◆ Task to complete
Rewrite the records with every "heading" changed to "title" and everything else left as it is. Omit the pictures.

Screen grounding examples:
"""

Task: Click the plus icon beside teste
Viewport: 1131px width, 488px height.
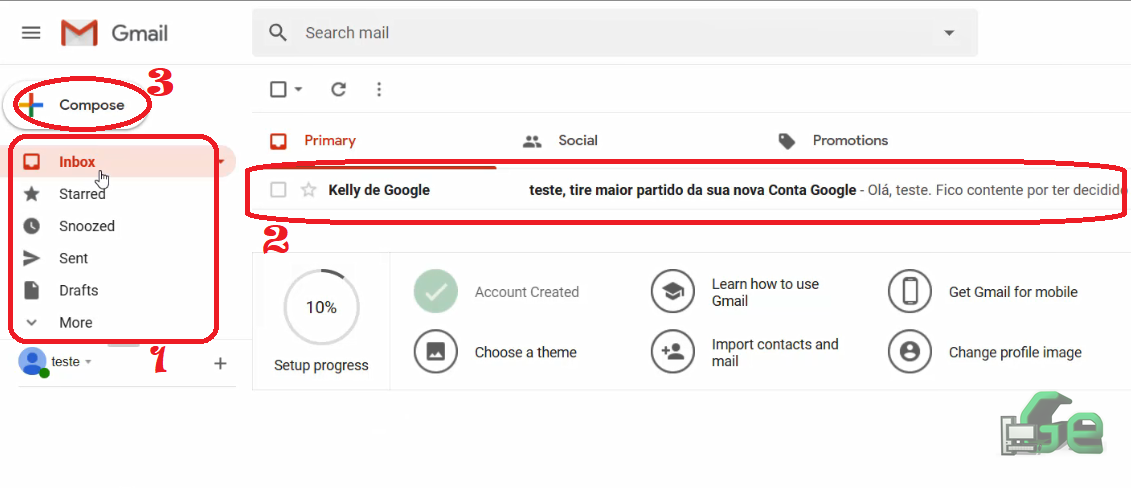Action: (221, 363)
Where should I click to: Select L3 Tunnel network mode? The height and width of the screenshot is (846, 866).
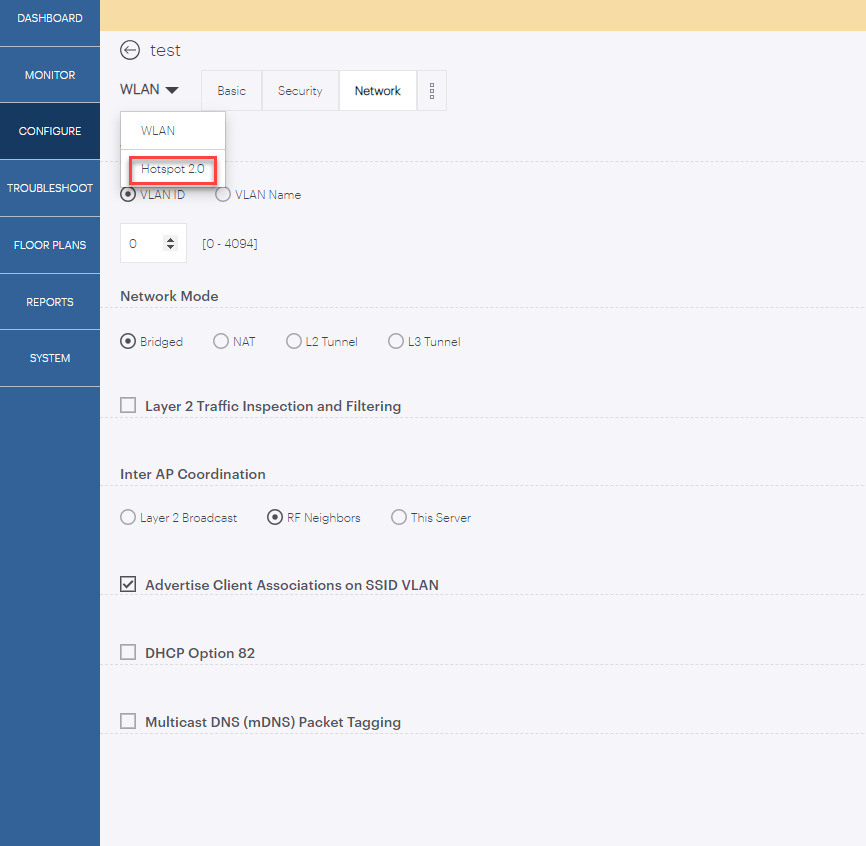pos(396,341)
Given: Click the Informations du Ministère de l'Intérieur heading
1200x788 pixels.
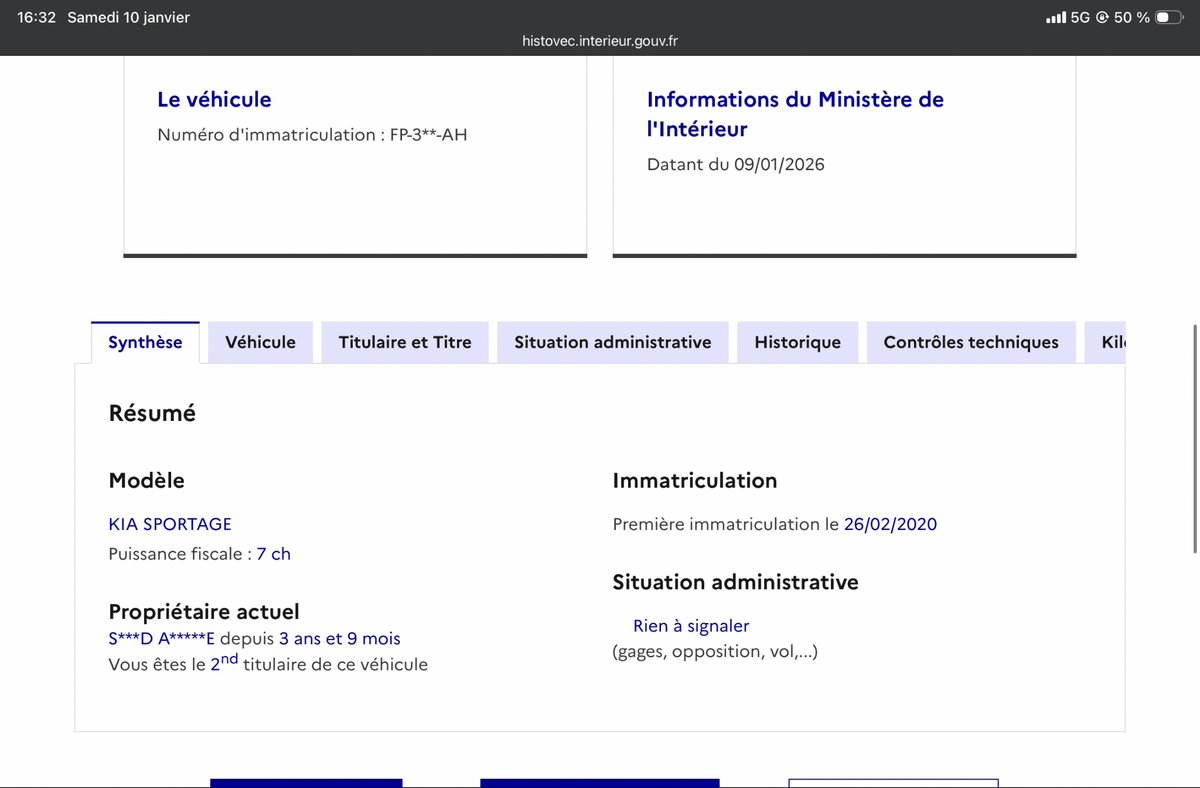Looking at the screenshot, I should pos(794,113).
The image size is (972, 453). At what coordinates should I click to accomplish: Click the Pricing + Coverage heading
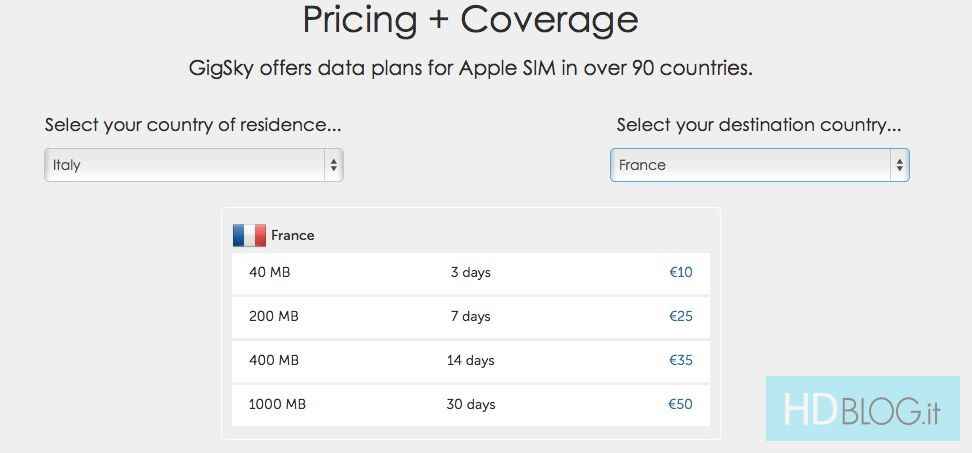(470, 20)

"""

◆ Response for this exercise
Task: Click the plus icon beside teste
Viewport: 1131px width, 488px height.
Action: (221, 363)
Where should I click to: Select L3 Tunnel network mode? The height and width of the screenshot is (846, 866).
pos(396,341)
Given: Click the Informations du Ministère de l'Intérieur title
1200x788 pixels.
Looking at the screenshot, I should pos(794,113).
The image size is (972, 453). At what coordinates should I click to accomplish: Click the Pricing + Coverage title
(470, 20)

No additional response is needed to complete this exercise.